**READING TEXT:**

KVM: x86/mmu: Introduce a slot flag to zap only slot leafs on slot deletion
  Looking at expanding the need for TDX to zap only the specific PTEs for a 
  memslot on deletion, into a general KVM feature.

KVM: Add member to struct kvm_gfn_range for target alias
  Discussion on how to target zapping to the appropriate private/shared
  alias.

KVM: x86/mmu: Bug the VM if kvm_zap_gfn_range() is called for TDX
  A change that includes a discussion on how to handle cache attributes on
  shared memory.

KVM: x86/tdp_mmu: Support TDX private mapping for TDP MMU
  A big "how to do private/shared split" patch.
  
Patches 11-15:
  Handling the separate aliases on MMU operations, first started in "Add 
  member to struct kvm_gfn_range for target alias"


Private/shared memory in TDX
============================
Confidential computing solutions have concepts of private and shared
memory. Often the guest accesses either private or shared memory via a bit
in the PTE. Solutions like SEV treat this bit more like a permission bit,
where solutions like TDX and ARM CCA treat it more like a GPA bit. In the
latter case, the host maps private memory in one half of the address space
and shared in another. For TDX these two halves are mapped by different
EPT roots. The private half (also called Secure EPT in Intel
documentation) gets managed by the privileged TDX Module. The shared half
is managed by the untrusted part of the VMM (KVM).

**DIRECTIVE A:** Decide whether each statement below agrees with the text on TDX private and shared memory. Answer yes or no for each, and quote the words from the text that settle it. (i) In TDX, the private and shared halves of the address space are mapped by the same EPT root. (ii) The privileged TDX Module manages the private half. (iii) SEV treats the private/shared bit more like a GPA bit.
**DIRECTIVE B:** Pick up the text on TDX private and shared memory after its final sentence and carry it forward.

**RECORDED DATA:**
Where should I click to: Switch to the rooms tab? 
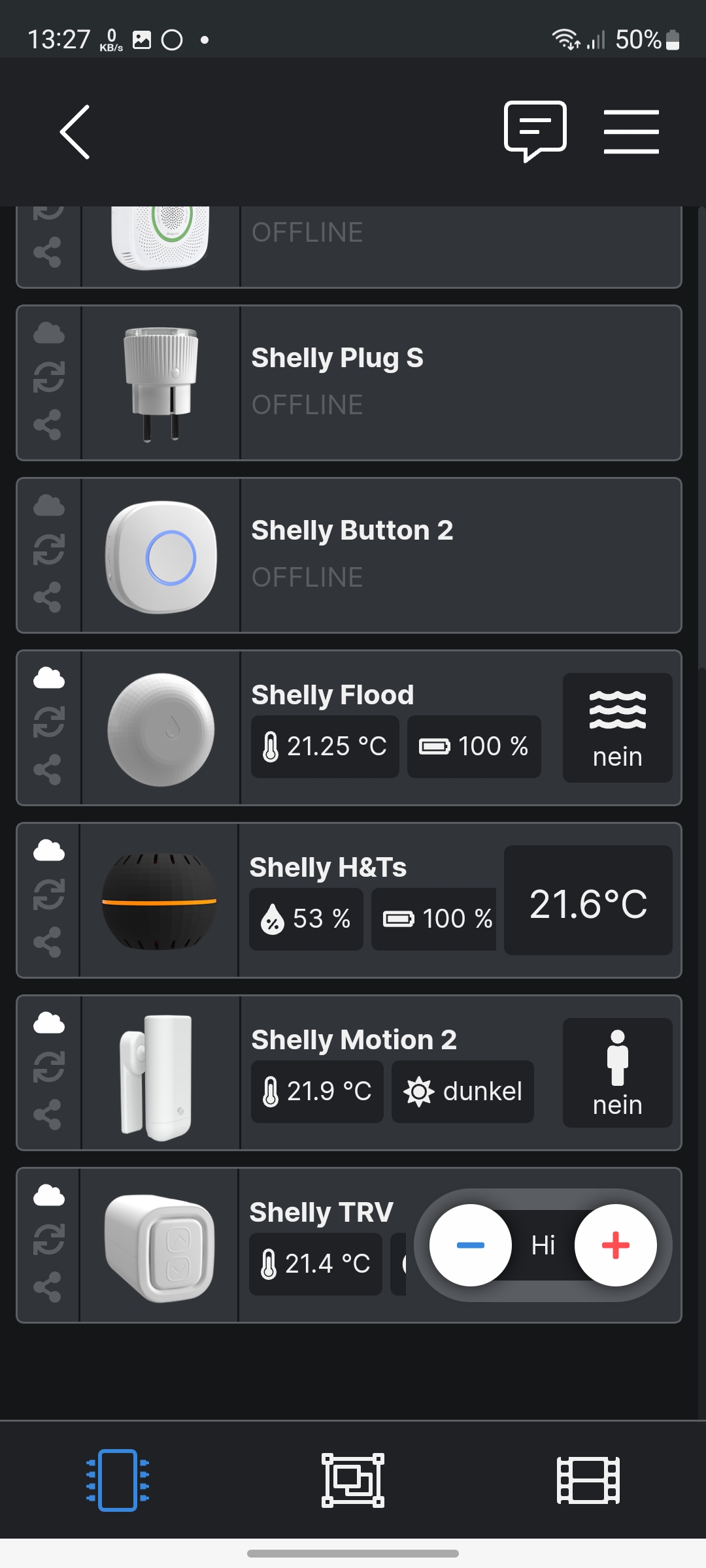coord(353,1480)
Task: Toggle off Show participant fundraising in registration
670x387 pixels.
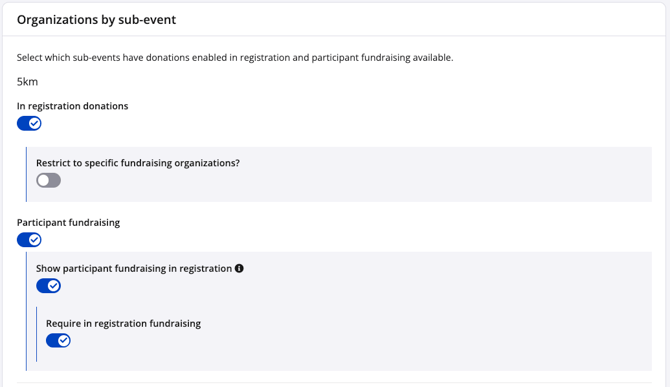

**RIGHT ANSWER A:**
(i) No: "For TDX these two halves are mapped by different EPT roots."
(ii) Yes: "The private half (also called Secure EPT in Intel documentation) gets managed by the privileged TDX Module."
(iii) No: "Solutions like SEV treat this bit more like a permission bit"

**RIGHT ANSWER B:**
In addition to the separate roots for private and shared, there are
limitations on what operations can be done on the private side. TDX wants
to protect against protected memory being reset or otherwise scrambled by
the host. In order to prevent this, the guest has to take specific action
to “accept” memory after changes are made by the VMM to the private EPT.
This prevents the VMM from performing many of the usual memory management
operations that involve zapping and refaulting memory. The private memory
also is always RWX and cannot have VMM specified cache attribute
attributes applied.

TDX KVM MMU Design For Private Memory
=====================================

Private/shared split
--------------------
The operations that actually change the private half of the EPT are
limited and relatively slow compared to reading a PTE. For this reason the
design for KVM is to keep a “mirrored” copy of the private EPT in KVM’s
memory. This will allow KVM to quickly walk the EPT and only perform the
slower private EPT operations when it needs to actually modify mid-level
private PTEs.

To clarify the definitions of the three EPT trees at this point:
private EPT  - Protected by the TDX module, modified via TDX module
               calls.
mirrored EPT - Bookkeeping tree used as an optimization by KVM, not
               mapped.
shared EPT   - Normal EPT that maps unencrypted shared memory.
               Managed like the EPT of a normal VM.

It’s worth noting that we are making an effort to remove optimizations
that have complexity for the base enabling. Although keeping a mirrored
copy of the private page tables kind of fits into that category, it has
been so fundamental to the design for so long, dropping it would be too
disruptive.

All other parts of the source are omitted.